Ditatapnya bintang-bintang itu dengan penuh rasa bangga. Tapi ternyata, ketika
malam beranjak pagi, bintang-bintang itu pun beranjak satu per satu.
Dengan pandangan
kecewa, Nabi Ibrahim melihat satu per satu bintang-bintang itu menghilang. “Aku
tidak menyukai Tuhan yang bisa menghilang dan tenggelam karena waktu,” gumamnya
dengan perasaan kecewa. Nabi Ibrahim pun mencoba mencari Tuhan yang lain.
Memasuki malam berikutnya,
bulan pun muncul dan bersinar memancarkan
cahayanya yang keemasan. Ia pun menduga, “Inikah Tuhan yang aku cari?” Maka,
ketika pagi datang menjelang, bulan pun hilang tanpa alasan. Seperti halnya
terhadap matahari dan bintang, Ibrahim pun memastikan bahwa bukanlah matahari,
bintang, dan bulan yang menjadi Tuhan untuk disembah, tetapi pasti ada satu
kekuatan Yang Mahaperkasa dan Mahaagung yang menggerakkan dan menghidupkan
semua yang ada. Ibrahim pun menyimpulkan bahwa Tuhan tidak lain adalah Allah
Swt.
Ketika keyakinan Nabi
Ibrahim as. kepada Allah Swt. betul-betul merasuki jiwanya, mulailah ia
mengajak orang-orang di sekitarnya untuk meninggalkan penyembahan terhadap
berhala yang tiada memiliki kekuatan apa pun. Dan tidak pula memberi manfaat.

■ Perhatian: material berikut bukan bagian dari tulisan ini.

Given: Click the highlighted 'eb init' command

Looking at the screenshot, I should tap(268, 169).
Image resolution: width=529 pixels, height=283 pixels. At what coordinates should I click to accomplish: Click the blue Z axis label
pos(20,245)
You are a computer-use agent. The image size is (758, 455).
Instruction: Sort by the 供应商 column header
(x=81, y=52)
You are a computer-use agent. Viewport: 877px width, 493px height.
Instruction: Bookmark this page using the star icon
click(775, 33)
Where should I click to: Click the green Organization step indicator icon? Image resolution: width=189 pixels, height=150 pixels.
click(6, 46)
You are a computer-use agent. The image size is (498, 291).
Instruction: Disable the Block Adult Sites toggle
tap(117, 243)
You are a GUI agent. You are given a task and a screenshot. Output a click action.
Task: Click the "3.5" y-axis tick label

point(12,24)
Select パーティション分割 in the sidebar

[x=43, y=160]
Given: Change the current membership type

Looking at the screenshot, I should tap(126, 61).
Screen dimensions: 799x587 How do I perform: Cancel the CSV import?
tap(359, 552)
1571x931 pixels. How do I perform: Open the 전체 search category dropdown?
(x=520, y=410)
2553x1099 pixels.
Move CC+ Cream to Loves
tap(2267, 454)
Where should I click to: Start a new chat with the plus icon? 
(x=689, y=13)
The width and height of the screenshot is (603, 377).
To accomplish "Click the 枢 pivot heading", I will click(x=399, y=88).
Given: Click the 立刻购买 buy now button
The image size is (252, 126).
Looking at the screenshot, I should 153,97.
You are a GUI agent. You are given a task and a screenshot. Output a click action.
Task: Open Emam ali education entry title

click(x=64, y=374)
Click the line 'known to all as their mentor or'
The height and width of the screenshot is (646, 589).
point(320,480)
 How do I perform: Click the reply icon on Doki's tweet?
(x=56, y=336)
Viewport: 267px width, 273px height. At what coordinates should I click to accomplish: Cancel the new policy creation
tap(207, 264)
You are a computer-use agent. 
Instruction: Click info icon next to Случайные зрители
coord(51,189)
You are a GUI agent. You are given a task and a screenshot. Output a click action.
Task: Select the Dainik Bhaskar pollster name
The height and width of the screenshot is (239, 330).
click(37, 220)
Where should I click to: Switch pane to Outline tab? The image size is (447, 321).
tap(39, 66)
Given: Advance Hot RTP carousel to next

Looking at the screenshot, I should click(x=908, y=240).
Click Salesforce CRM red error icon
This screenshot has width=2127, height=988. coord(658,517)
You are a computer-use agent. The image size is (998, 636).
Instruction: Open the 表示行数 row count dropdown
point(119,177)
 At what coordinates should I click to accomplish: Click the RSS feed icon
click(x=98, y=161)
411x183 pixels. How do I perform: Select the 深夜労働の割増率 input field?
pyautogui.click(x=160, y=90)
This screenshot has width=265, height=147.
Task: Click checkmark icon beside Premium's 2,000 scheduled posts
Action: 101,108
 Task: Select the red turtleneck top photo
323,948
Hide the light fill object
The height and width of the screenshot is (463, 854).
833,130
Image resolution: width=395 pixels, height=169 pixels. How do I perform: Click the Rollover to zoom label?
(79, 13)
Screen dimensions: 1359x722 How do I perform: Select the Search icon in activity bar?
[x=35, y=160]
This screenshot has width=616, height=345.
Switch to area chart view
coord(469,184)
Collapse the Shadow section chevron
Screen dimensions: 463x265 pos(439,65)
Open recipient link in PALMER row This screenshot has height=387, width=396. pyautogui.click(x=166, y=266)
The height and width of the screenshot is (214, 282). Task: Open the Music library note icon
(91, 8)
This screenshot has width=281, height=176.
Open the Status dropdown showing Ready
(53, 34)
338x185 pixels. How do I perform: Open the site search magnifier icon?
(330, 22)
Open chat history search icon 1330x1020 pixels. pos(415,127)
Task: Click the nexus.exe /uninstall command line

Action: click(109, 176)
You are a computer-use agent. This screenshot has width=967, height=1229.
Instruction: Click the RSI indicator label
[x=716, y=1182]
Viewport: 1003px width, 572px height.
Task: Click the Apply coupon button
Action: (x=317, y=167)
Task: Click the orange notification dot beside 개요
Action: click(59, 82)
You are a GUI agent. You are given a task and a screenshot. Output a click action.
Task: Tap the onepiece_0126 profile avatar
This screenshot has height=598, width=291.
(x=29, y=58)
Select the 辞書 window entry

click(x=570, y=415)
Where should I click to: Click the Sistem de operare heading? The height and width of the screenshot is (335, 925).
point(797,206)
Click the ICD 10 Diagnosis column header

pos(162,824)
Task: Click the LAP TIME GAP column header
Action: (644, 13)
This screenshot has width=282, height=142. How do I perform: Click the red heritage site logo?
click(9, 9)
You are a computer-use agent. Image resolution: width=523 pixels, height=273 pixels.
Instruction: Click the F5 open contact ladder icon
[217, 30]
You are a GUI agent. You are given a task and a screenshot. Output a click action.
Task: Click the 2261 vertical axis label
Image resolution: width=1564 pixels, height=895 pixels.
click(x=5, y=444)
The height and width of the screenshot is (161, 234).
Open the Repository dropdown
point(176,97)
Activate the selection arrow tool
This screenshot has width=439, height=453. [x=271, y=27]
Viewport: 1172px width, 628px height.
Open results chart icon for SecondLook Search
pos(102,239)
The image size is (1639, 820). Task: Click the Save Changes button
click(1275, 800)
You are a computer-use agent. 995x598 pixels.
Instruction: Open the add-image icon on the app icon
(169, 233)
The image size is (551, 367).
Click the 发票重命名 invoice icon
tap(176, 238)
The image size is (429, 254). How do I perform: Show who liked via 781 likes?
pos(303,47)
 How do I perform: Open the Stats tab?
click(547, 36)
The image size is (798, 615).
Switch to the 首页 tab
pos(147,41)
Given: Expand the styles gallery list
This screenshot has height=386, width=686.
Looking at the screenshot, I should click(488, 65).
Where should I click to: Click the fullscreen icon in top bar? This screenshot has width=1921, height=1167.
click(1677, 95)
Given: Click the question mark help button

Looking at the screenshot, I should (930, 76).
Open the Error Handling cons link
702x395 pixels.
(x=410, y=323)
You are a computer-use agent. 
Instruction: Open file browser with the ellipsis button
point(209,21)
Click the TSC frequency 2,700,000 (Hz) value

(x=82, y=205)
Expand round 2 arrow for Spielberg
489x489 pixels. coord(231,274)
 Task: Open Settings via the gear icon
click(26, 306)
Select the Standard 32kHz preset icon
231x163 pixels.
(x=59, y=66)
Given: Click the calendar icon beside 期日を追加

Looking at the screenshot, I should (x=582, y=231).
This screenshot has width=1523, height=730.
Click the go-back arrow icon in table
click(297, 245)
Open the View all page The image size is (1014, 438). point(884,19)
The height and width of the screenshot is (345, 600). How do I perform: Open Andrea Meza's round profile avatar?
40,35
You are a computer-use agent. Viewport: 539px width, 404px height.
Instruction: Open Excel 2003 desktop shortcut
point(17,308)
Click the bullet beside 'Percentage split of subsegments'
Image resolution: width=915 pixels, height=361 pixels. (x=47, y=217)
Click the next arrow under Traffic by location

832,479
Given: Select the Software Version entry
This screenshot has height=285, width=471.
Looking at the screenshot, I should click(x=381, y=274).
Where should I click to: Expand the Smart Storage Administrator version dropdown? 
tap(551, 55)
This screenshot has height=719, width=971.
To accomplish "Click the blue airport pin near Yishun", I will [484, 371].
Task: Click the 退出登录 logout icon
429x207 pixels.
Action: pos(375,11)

Orang pertama yang ia ajak untuk hanya menyembah Allah Swt. adalah Azar,
ayahnya yang berprofesi sebagai pembuat patung untuk disembah. Mendengar ajakan
Ibrahim, Azar marah karena apa yang dilakukannya semata-mata ,apa yang sudah
dilakukan oleh nenek moyangnya dahulu. Azar meminta Ibrahim untuk tidak
menghina dan melecehkan berhala yang seharusnya ia sembah.
“Wahai saudaraku!
Patung-patung itu hanyalah buatan manusia yang tidak dapat bergerak dan tidak
memberi manfaat sedikitpun. Mengapa kalian sembah dengan memohon kepadanya?”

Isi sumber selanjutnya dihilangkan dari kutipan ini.